-- start of Available data --

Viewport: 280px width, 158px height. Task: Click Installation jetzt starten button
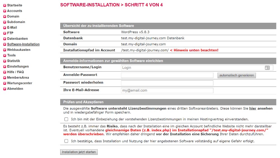click(x=79, y=152)
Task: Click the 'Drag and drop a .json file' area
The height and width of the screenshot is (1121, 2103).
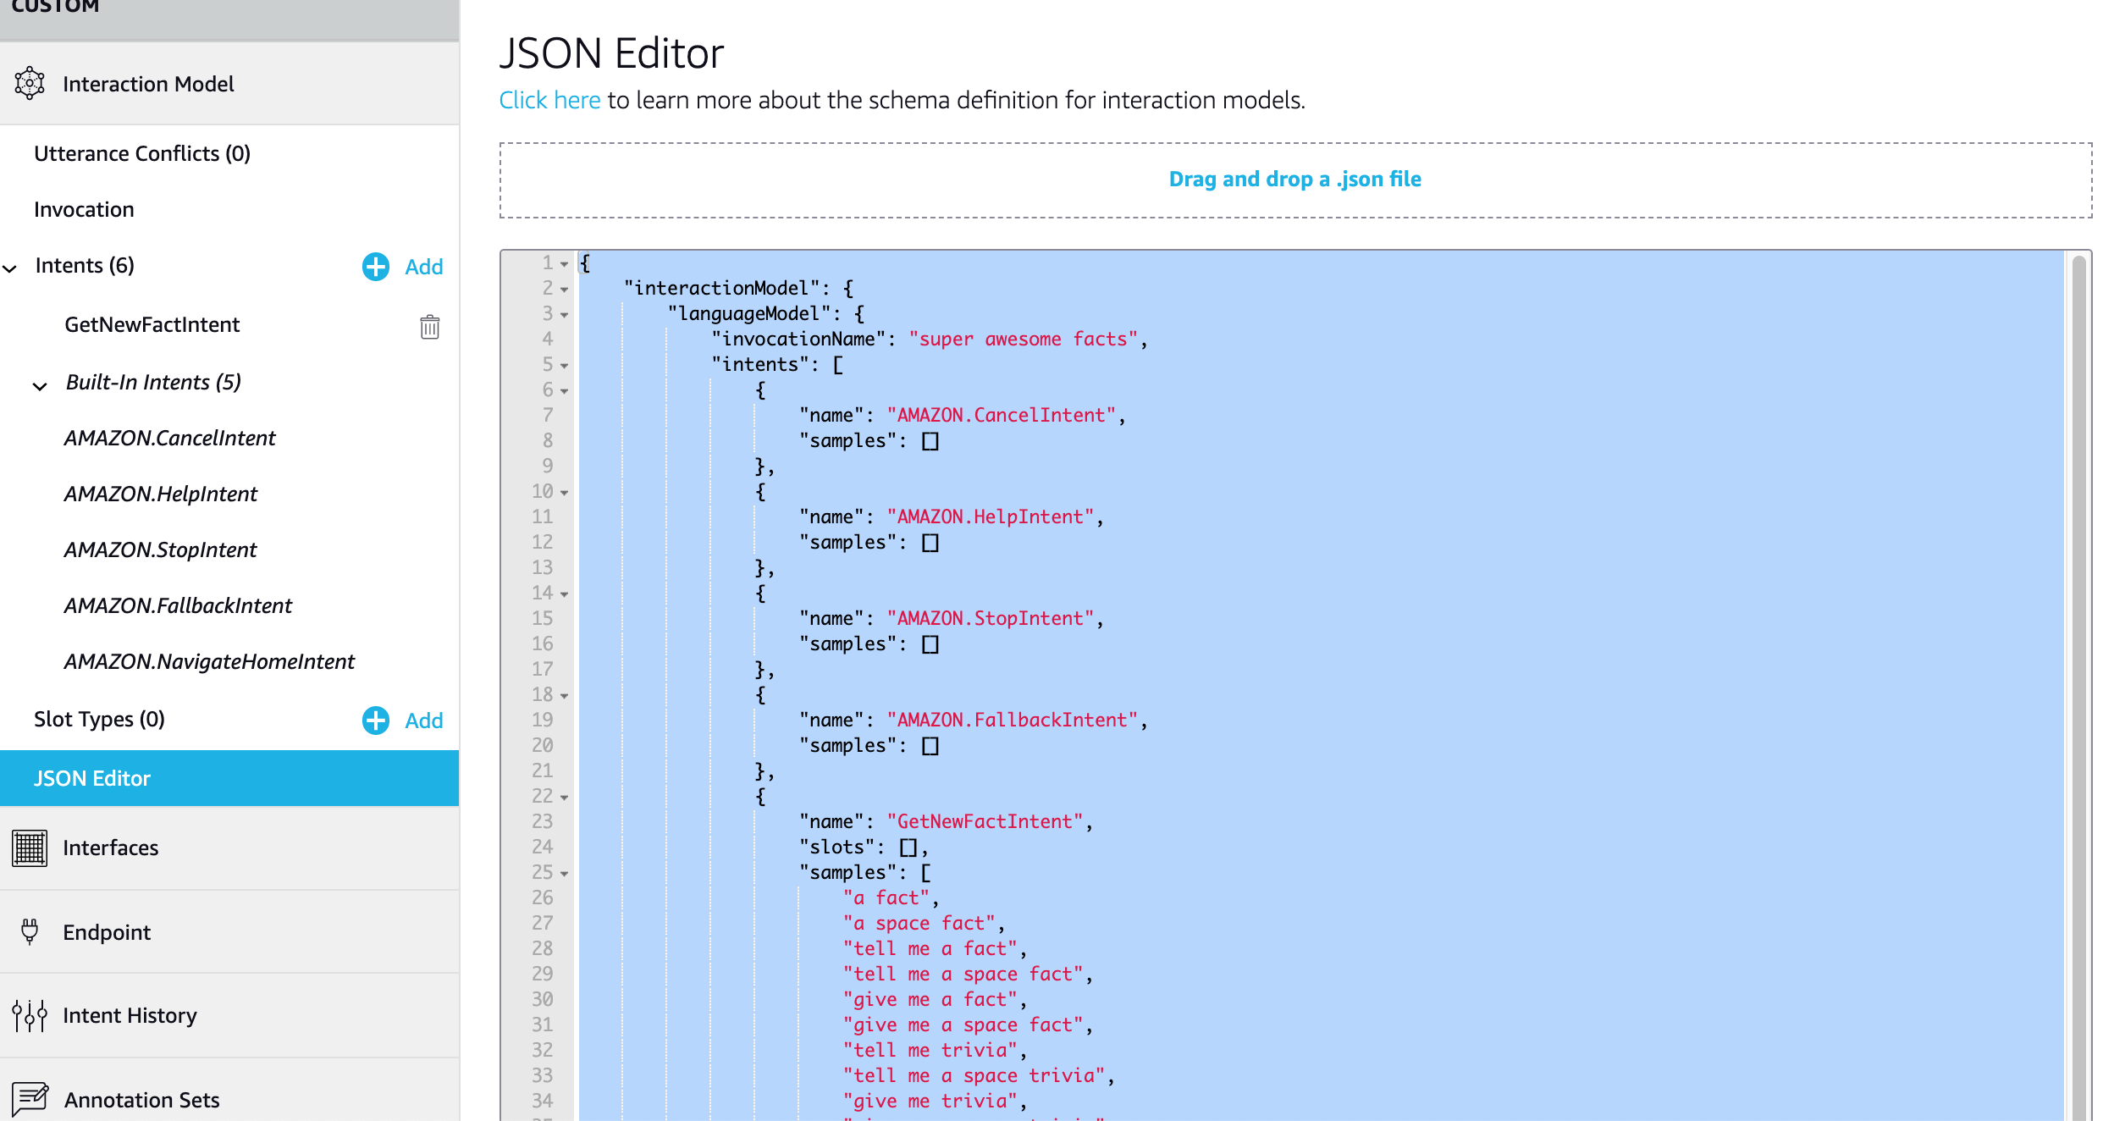Action: click(1294, 179)
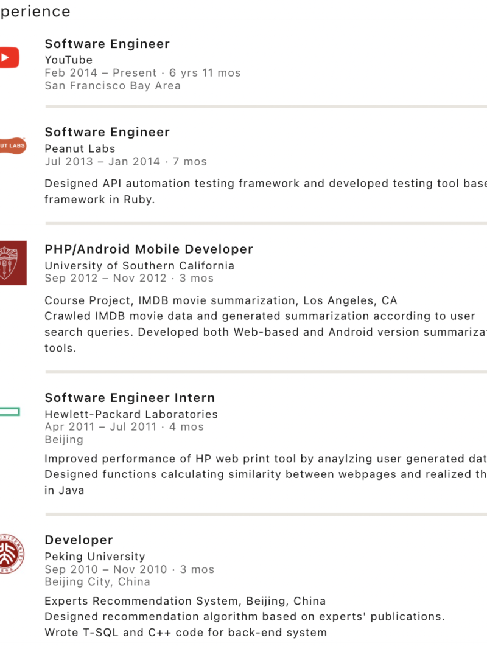
Task: Click the Peanut Labs logo
Action: coord(12,145)
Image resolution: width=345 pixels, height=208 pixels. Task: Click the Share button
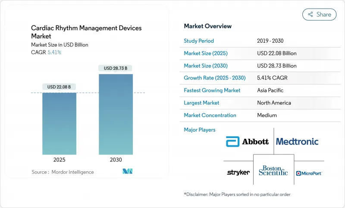tap(319, 14)
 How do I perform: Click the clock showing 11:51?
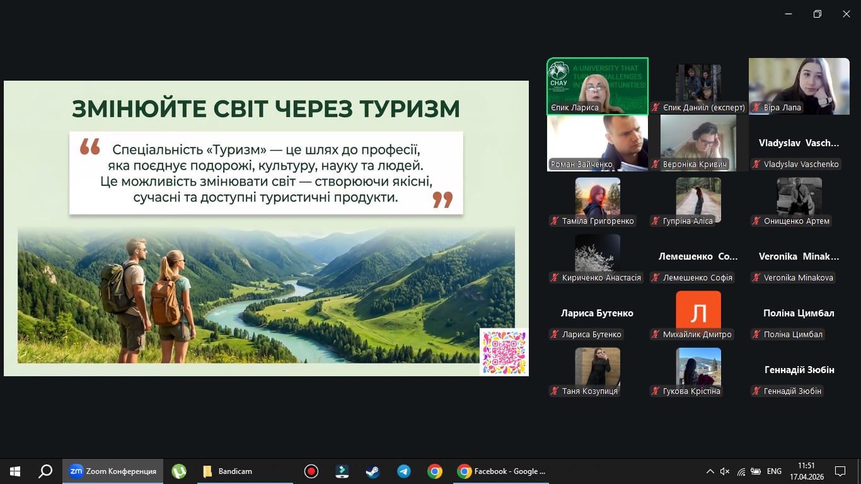point(806,471)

-- end of Available data --

## The request
List every line in the entries above that contains the word "button", matching case exactly.

## Complete response
Viewport: 280px width, 158px height. Task: Click Installation jetzt starten button
Image resolution: width=345 pixels, height=208 pixels. Task: Click the Share button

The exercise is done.